The service was over at last, and the mourners must leave in the proper order. There was a ritual to be observed. Only the men would go to the graveside, a custom she was sometimes grateful for, but today she found it both patronizing and irritating. Women were considered good enough to nurse the sick and dying, to wash them and lay them out, but not strong enough in temperament or spirit to watch the coffin lowered into the earth.

However, she could attend the funeral meal afterwards. It was to be held at Fuller Pendreigh’s home, not Kristian’s. Had he usurped that right? Or had Kristian yielded it willingly? They had been invited because of the help Monk had offered in attempting to solve the crime.

It seemed like an interminable wait between leaving the church and arriving at Pendreigh’s house in Ebury Street for the funeral meal. The guests were assembled in the splendid hall and in the even more beautiful withdrawing room. Hester noticed immediately that Callandra was not among them. Perhaps that was better, even if faintly hurtful. She had not known Elissa, and since she was representing the hospital, her only connection was with Kristian. Courtesy had been amply met, and for her to have been there might suggest a personal relationship.

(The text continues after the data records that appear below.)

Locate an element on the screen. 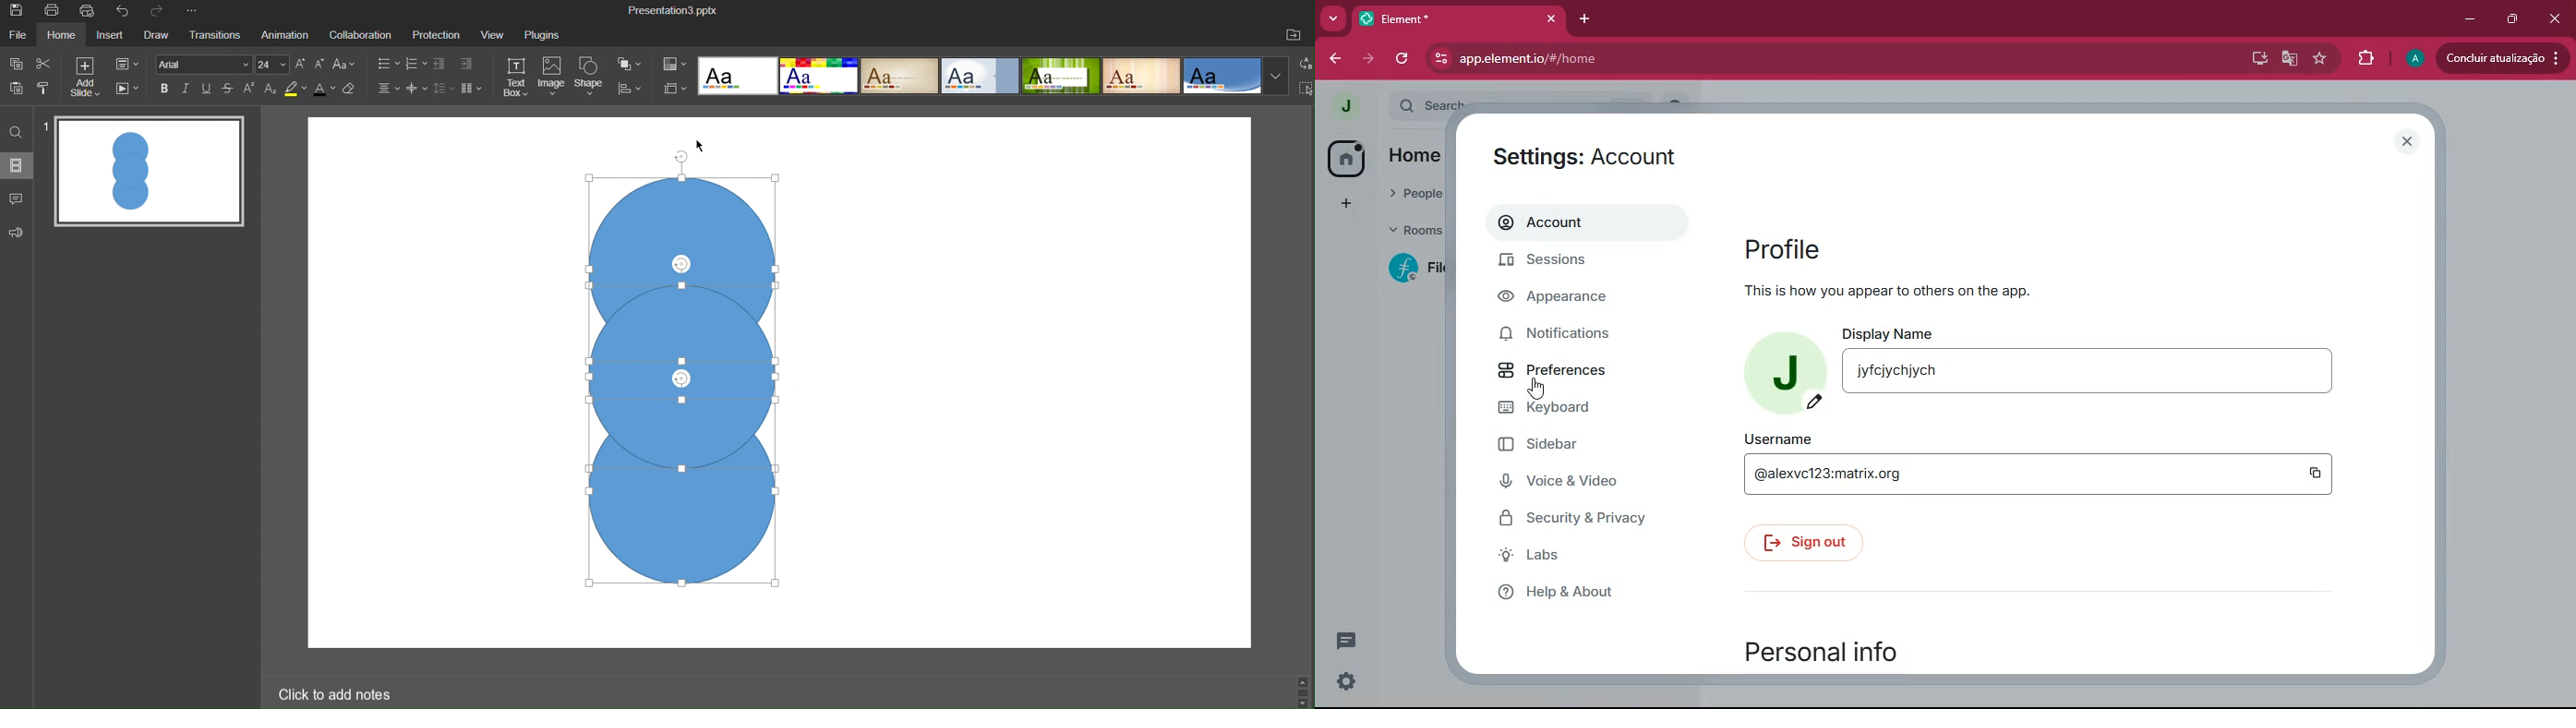  Shape is located at coordinates (592, 78).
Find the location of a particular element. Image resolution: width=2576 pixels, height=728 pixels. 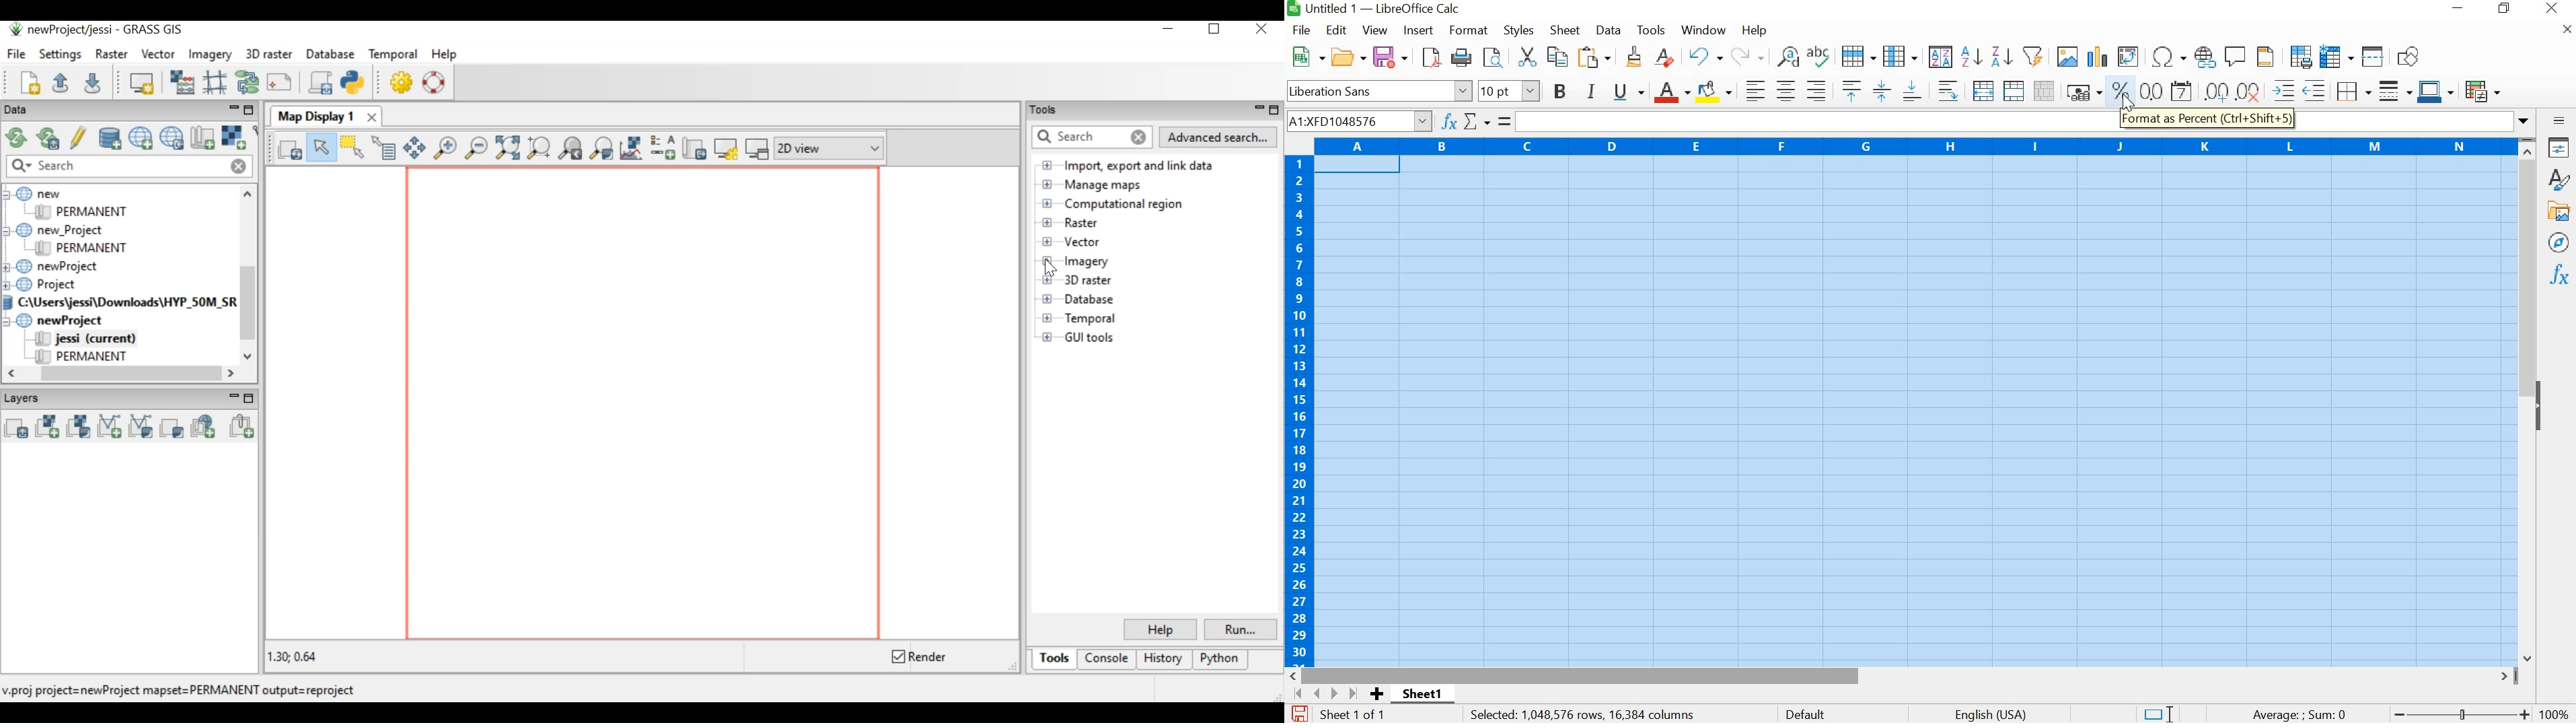

Styles is located at coordinates (2559, 180).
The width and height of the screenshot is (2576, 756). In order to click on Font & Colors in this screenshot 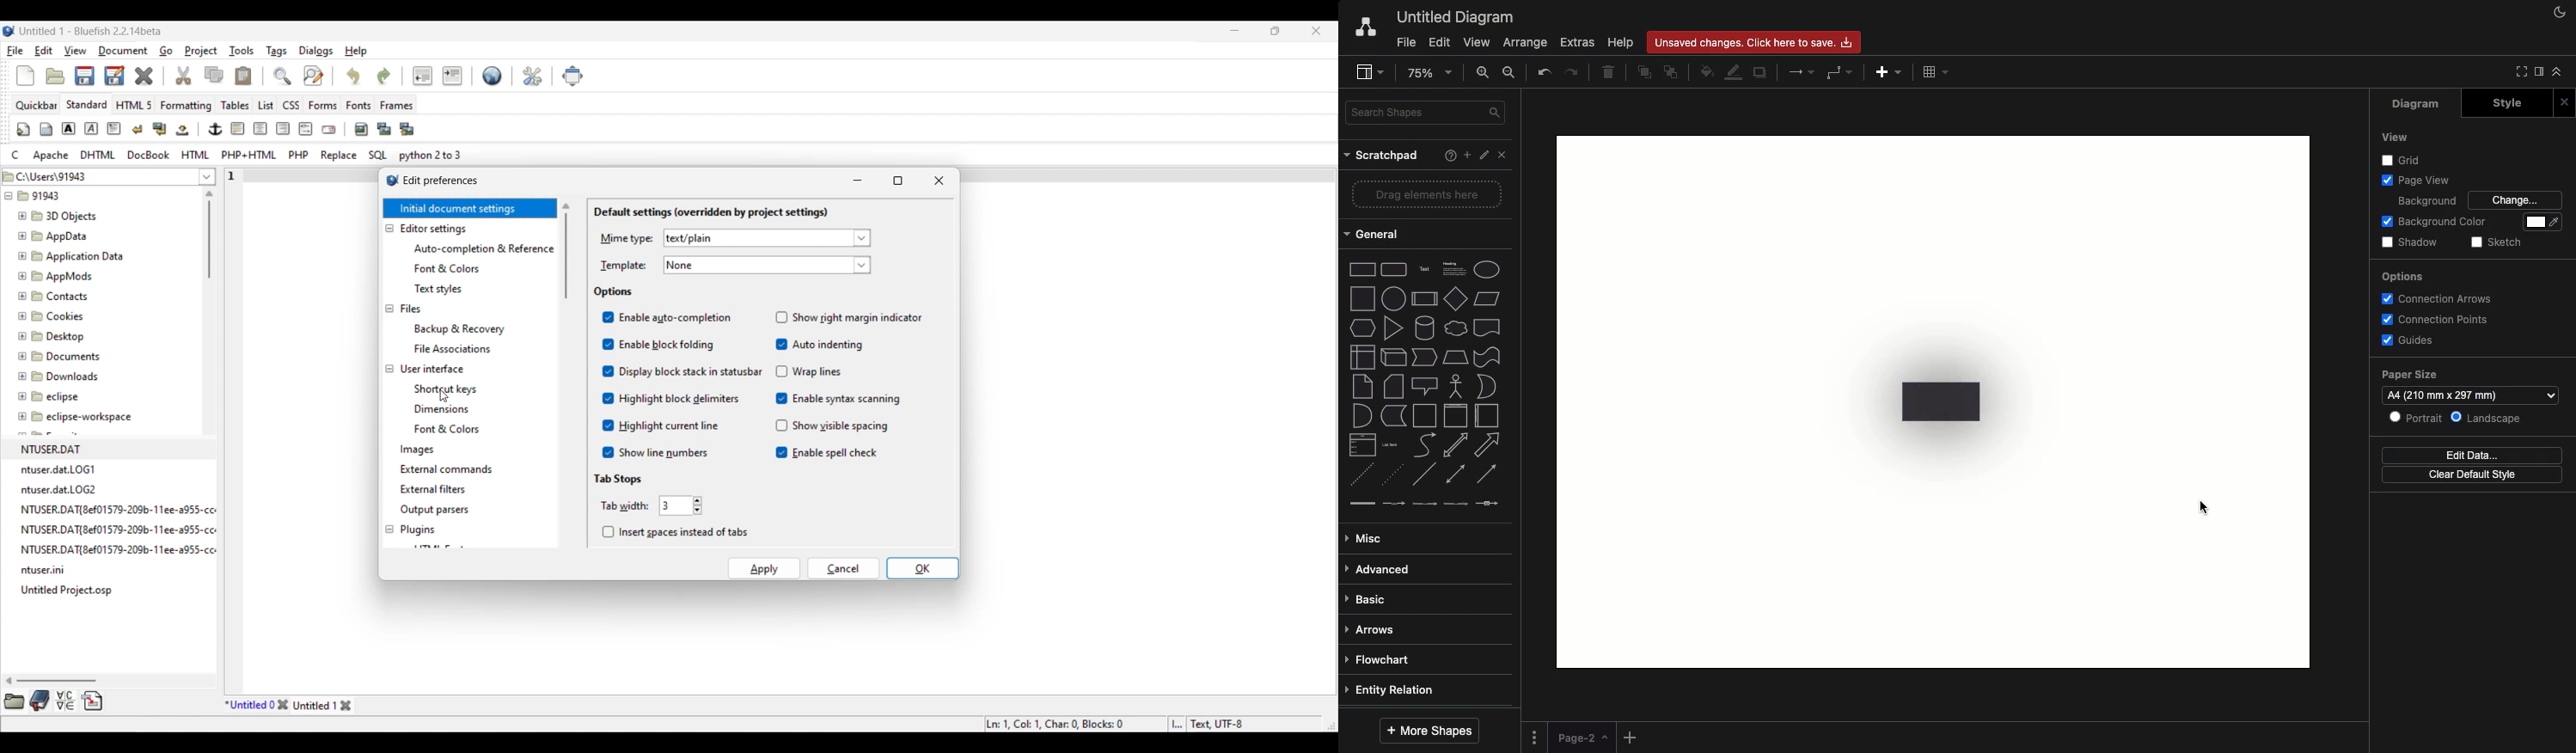, I will do `click(448, 269)`.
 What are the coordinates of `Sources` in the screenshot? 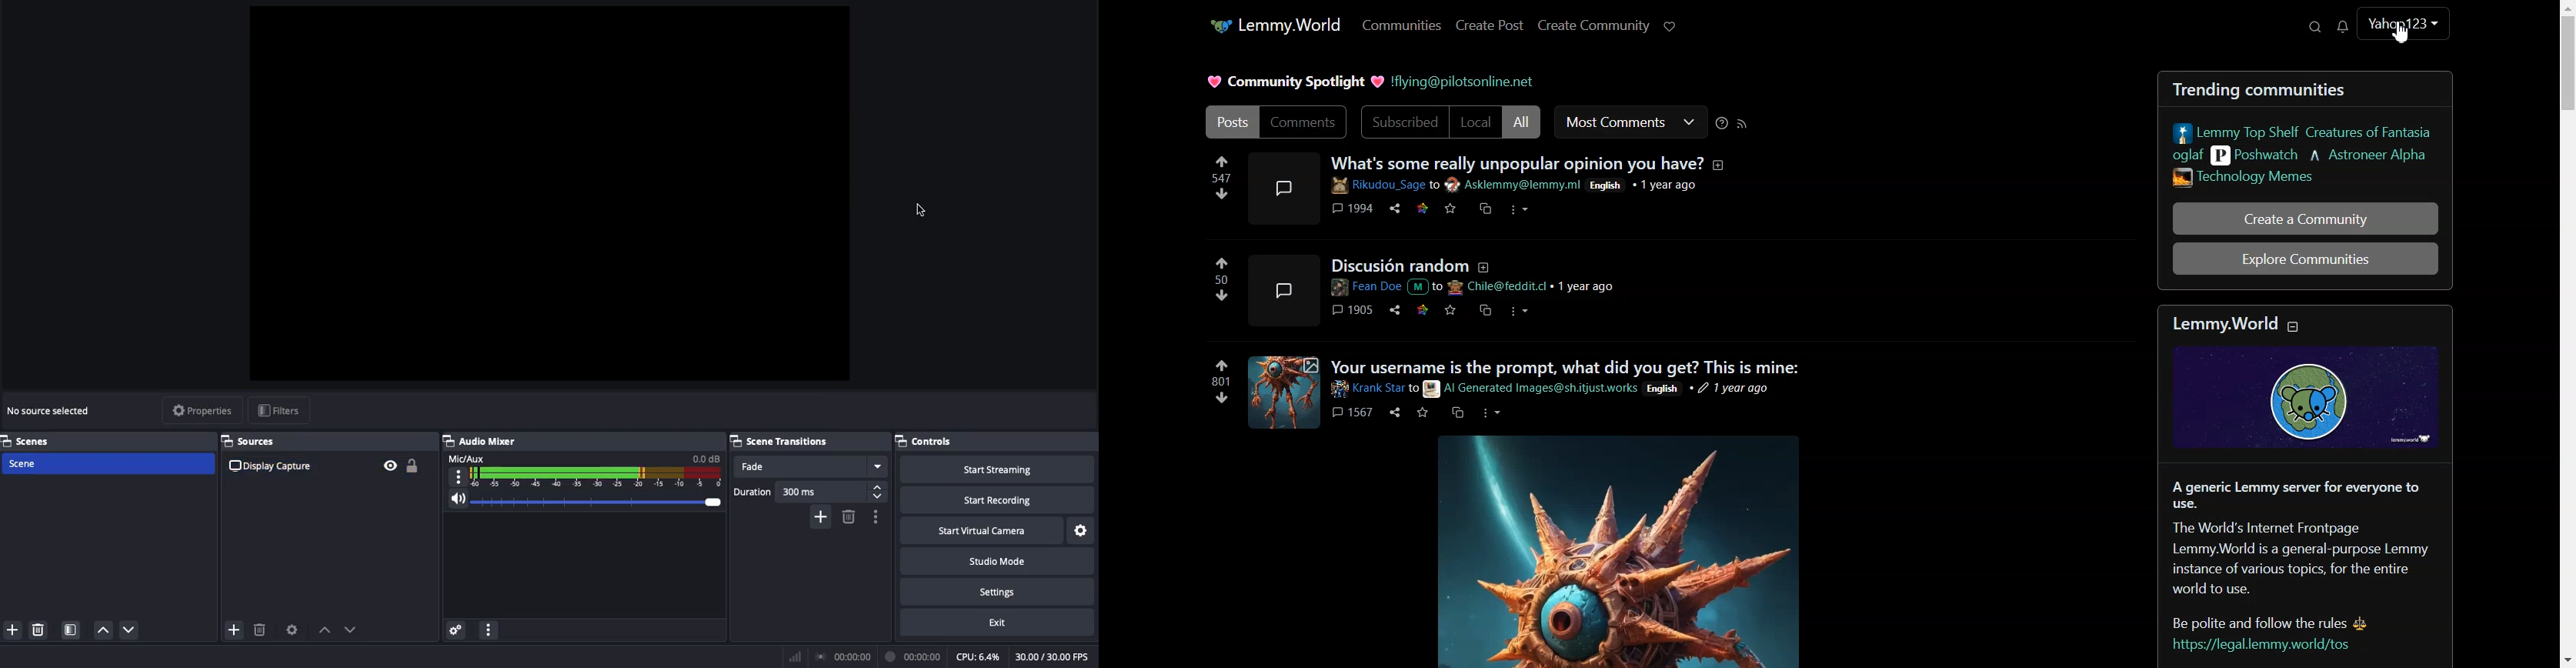 It's located at (254, 441).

As Hester knew very well, funerals, even more than weddings, were places for rumor to abound and all kinds of speculation to be given birth.

The whole house was hung with crepe. All the servants were in unrelieved black, and their sorrow seemed genuine. Maids had red eyes and looked shocked and tired. Even the footmen, carrying trays of wine and small tidbits for the guests to eat, spoke softly and stood for the most part in silence.

Hester knew no one else present, other than Monk and Kristian, and it was impossible to speak to Kristian except briefly. This was Pendreigh’s house, but Kristian was equally involved since he was legally Elissa’s closest relative. He had to be seen to speak to everyone, to make them welcome and thank them for their tributes of time and words, and in many cases flowers as well. But standing in the corner, of choice by herself, she watched.

The people appeared to be largely Pendreigh’s friends. They were grave and polite to Kristian, but it was Pendreigh they knew. When they spoke to him there was emotion in the attitudes of their bodies, their bent heads and solemn expressions. They were his generation, and the cut and fabric of their clothes spoke of great wealth and a certain authority. She even recognized a few of them from photographs in the newspapers. At least two were Members of Parliament.

Did Kristian feel as much a foreigner as she felt for him? Was his reserve a matter of a grief he could barely control, or did he know few of these mourners at his wife’s funeral?

The marked exception to that was the striking figure of Max Niemann. While Monk was speaking to Pendreigh and finding himself introduced to varying other people, Hester managed to move closer to Kristian and still unnoticed by him; she listened to their conversation.

“. . good of you to come,” Kristian said warmly.